▶ [Work to complete]:
Quote only the lines that start at the line with "Expand the Organizar dropdown menu" and run to the end of the entries; omit the pictures.
*** Begin section ***
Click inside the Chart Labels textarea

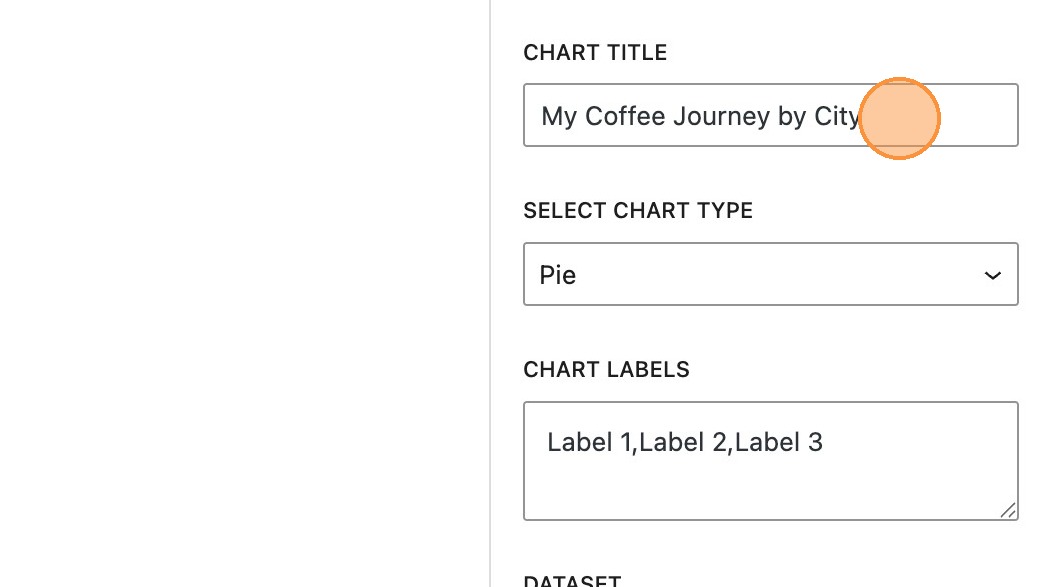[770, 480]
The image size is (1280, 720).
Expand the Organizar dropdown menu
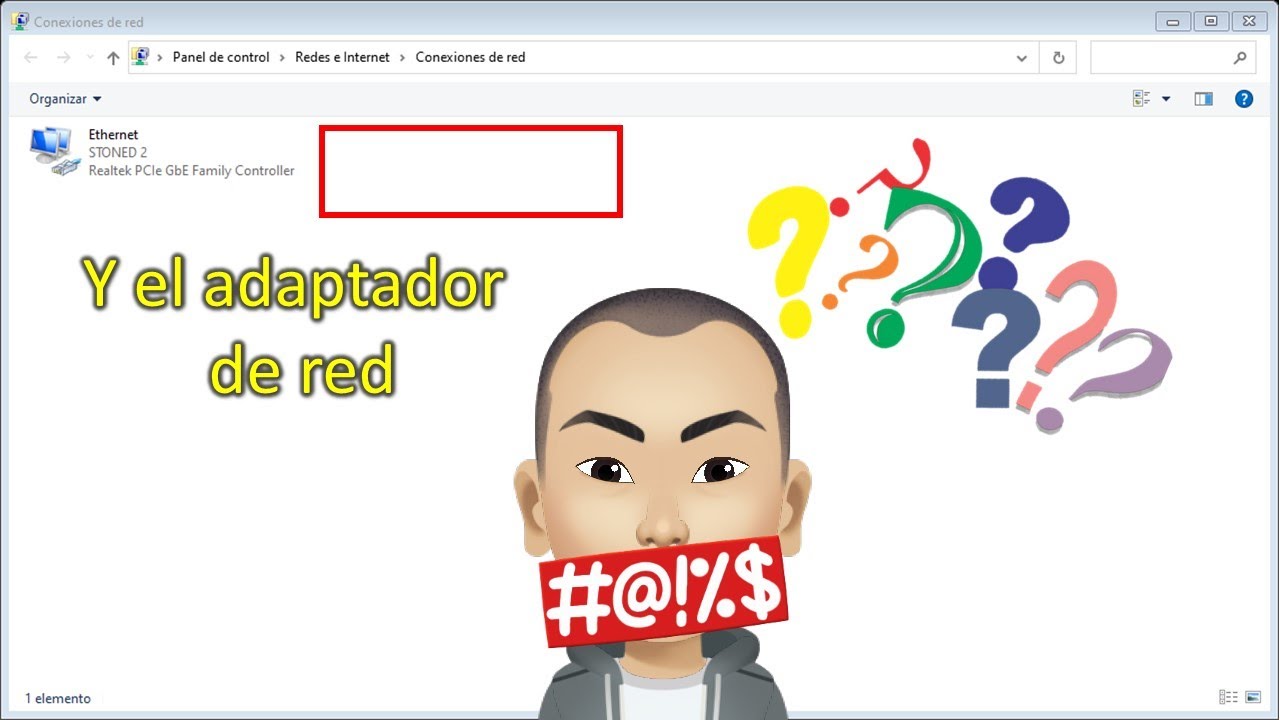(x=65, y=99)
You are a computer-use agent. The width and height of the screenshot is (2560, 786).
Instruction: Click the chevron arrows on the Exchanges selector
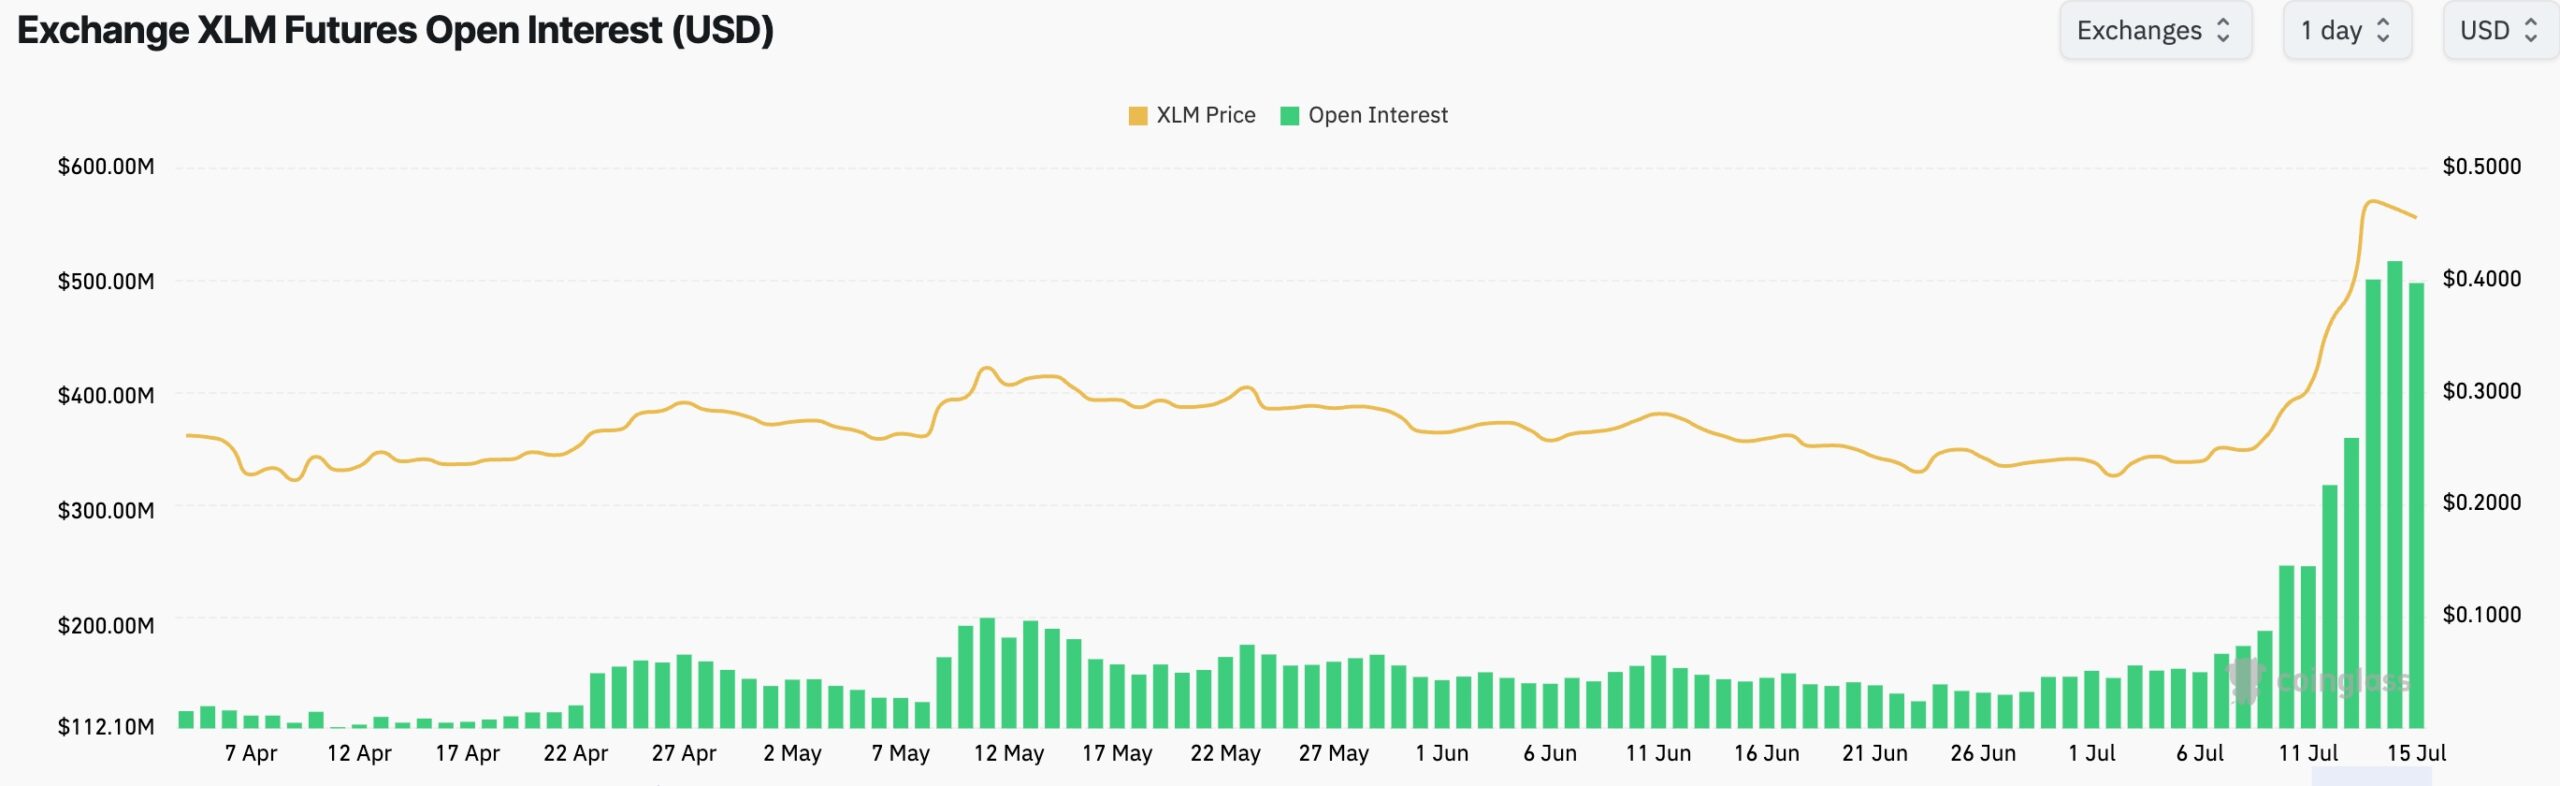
*** End section ***
▶ [Response to this task]:
Expand the Organizar dropdown menu
(x=65, y=99)
You are a computer-use agent. The width and height of the screenshot is (2560, 786).
Instruction: Click the chevron arrows on the Exchanges selector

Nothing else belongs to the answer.